Summary of the Chancellor’s Pension ReformsApril 16, 2014 // No Comments
The UK200Group summarise the facts on the Chancellor’s ‘Pension Reforms’ announced in the Budget of the 19 March 2014
Osborne pulls pensions ‘rabbit’ from Budget hat
Chancellors of the Exchequer are famous for pulling rabbits out of hats when they deliver their annual Budget, and George Osborne proved true to form on 19 March, with a major shake-up for pensions.
In what was described in the official Budget 2014 document as “the most fundamental reform to the way people access their pensions in almost a century”, Mr Osborne announced that from April 2015, savers would be able to access defined contribution pension savings as they wish from the point of retirement, with no obligation to buy an annuity.
Mr Osborne said: “People who have worked hard and saved hard all their lives, and done the right thing, should be trusted with their own finances.
“And that’s precisely what we will do now…Pensioners will have complete freedom to draw down as much or as little of their pension pot as they want, anytime they want.”
Tax rules will also be changed to reflect the new flexibility. Under the current tax system, people are charged 55 per cent if they choose to withdraw all their defined contribution pension savings at the point of retirement, which makes an annuity that provides an income over the course of retirement the usual choice.
Mr Osborne said: “It will still be possible to take a quarter of your pension pot tax-free on retirement, as today.

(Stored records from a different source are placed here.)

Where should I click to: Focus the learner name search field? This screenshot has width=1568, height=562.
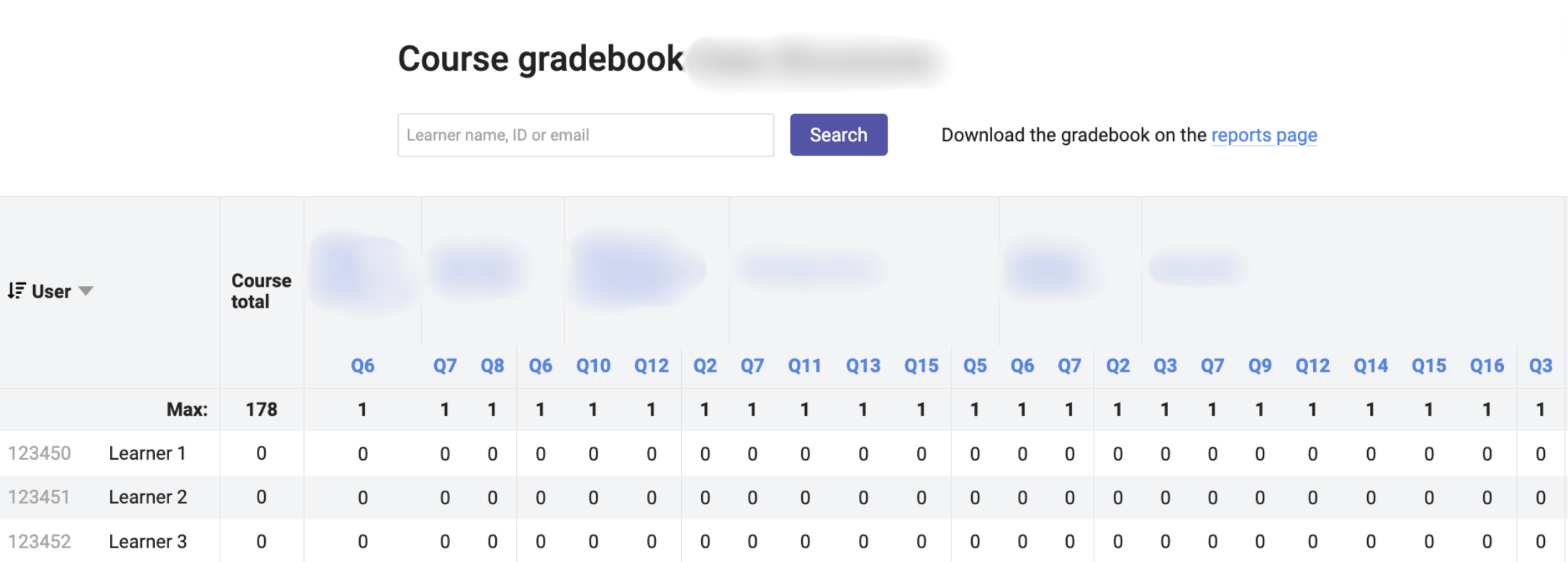585,135
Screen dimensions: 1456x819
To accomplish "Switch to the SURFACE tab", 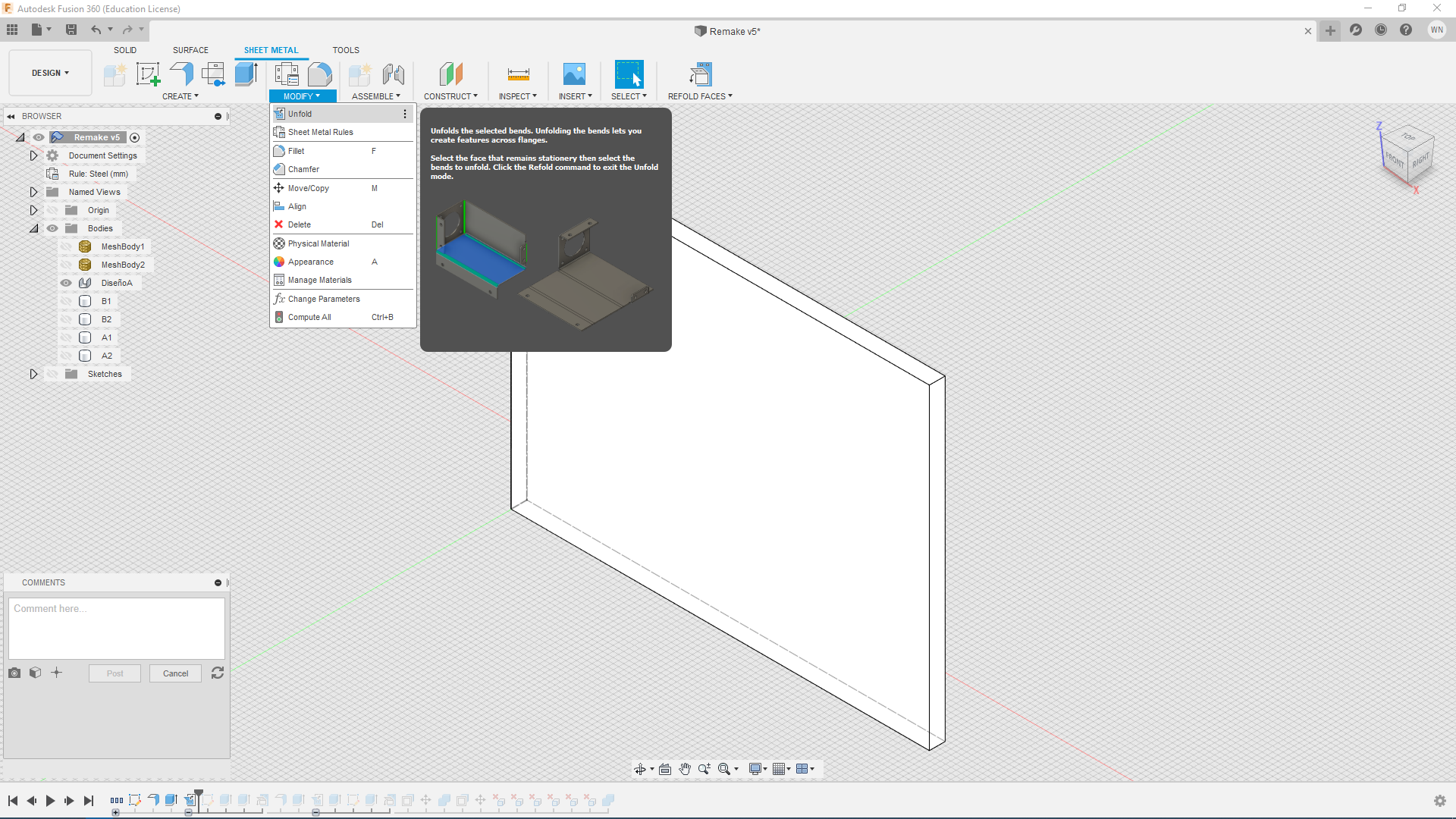I will 190,50.
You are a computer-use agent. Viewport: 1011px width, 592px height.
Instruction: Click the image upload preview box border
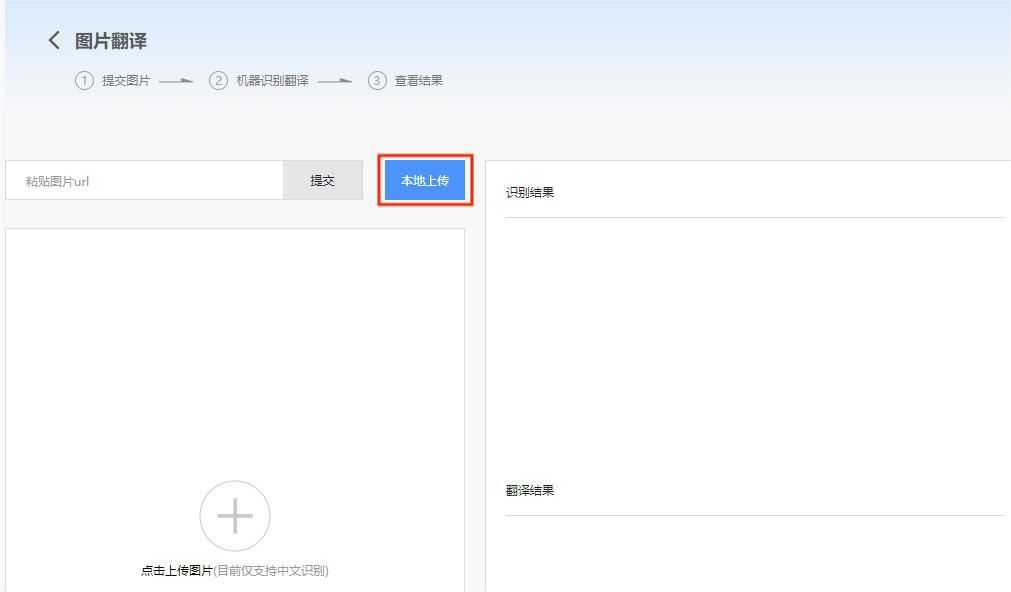tap(234, 230)
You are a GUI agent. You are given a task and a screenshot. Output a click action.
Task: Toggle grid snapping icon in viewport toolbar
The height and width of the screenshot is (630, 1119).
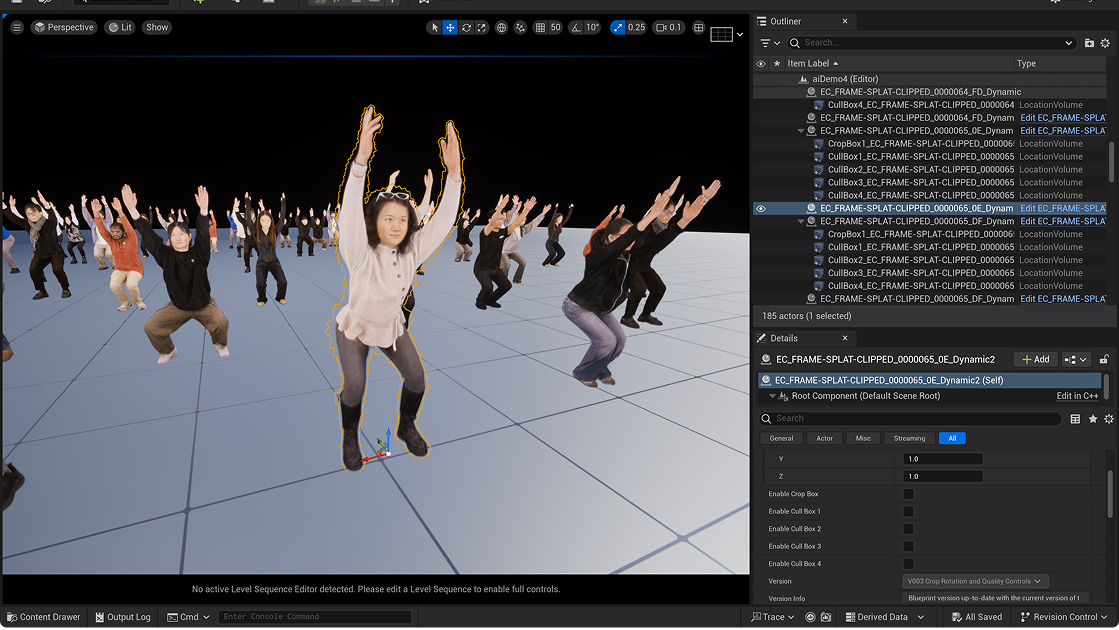[540, 27]
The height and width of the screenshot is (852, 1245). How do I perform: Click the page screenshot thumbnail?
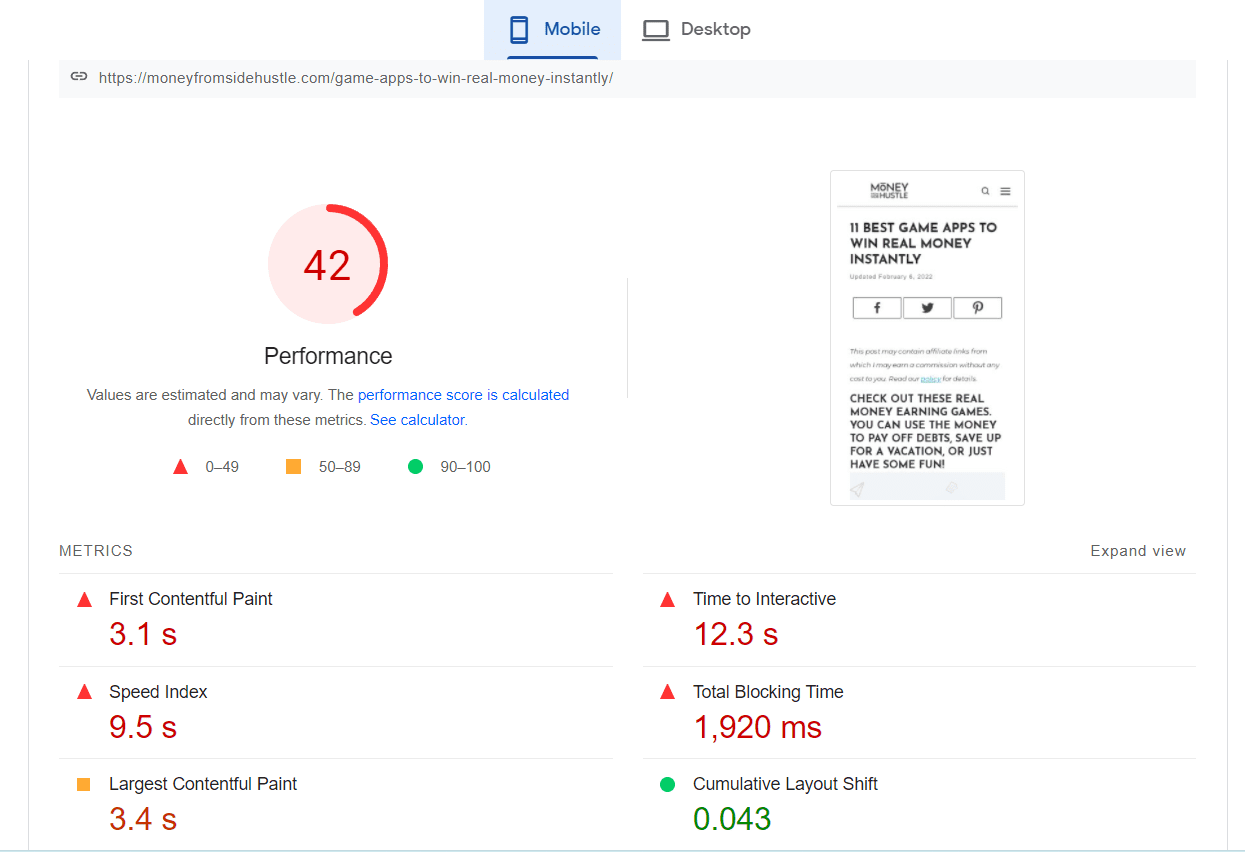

“But instead of the punitive 55 per cent tax that exists now if you try to take the rest, anything else you take out of your pension will simply be taxed at normal marginal rates, as with any other income – so not a 55 per cent tax but a 20 per cent tax for most pensioners.”

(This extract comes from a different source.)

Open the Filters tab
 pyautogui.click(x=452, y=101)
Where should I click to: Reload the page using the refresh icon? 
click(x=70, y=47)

The new arrangements mean that from April next year, new retirees will have the following options:
• they can buy an annuity
• they can take out all their pension savings in a lump sum
• they can keep their pension pot invested and access it over time.
More immediately, from 27 March 2014, new rules will be introduced, which the government says will give people “greater freedom and choice now over how to access their defined contribution pension”. They mean that:
• the amount someone can take of their total pension savings as a lump sum will rise from £18,000 to £30,000
• the size of a small pension pot that can be taken as a lump sum, regardless of total pension wealth, will increase from £2,000 to £10,000
• the number of personal pension pots that can be taken as a lump, under the small pot rules, will rise from two to three
• under capped drawdown, the maximum amount that can be withdrawn from a pension each year has been capped at 120 per cent of an equivalent annuity. This figure will rise to 150 per cent
• with flexible drawdown, there’s no limit on the amount that can be withdrawn from a pension pot each year, but the saver must have a guaranteed annual income in retirement of £20,000. This will be reduced to £12,000 per year.

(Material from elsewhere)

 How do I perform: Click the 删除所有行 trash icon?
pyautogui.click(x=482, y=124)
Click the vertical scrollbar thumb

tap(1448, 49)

Given all the changes, it is perhaps reassuring that another Budget announcement recognises that pension savers will need to comprehensive information to help them make the right decisions for their personal circumstances.
As a result, the government will introduce a new guarantee that everyone who retires with a defined contribution pension will be offered free and impartial, face-to-face guidance on their choices, at the point of retirement, with effect from April 2015, and is making £20 million available over the next two years to develop this initiative.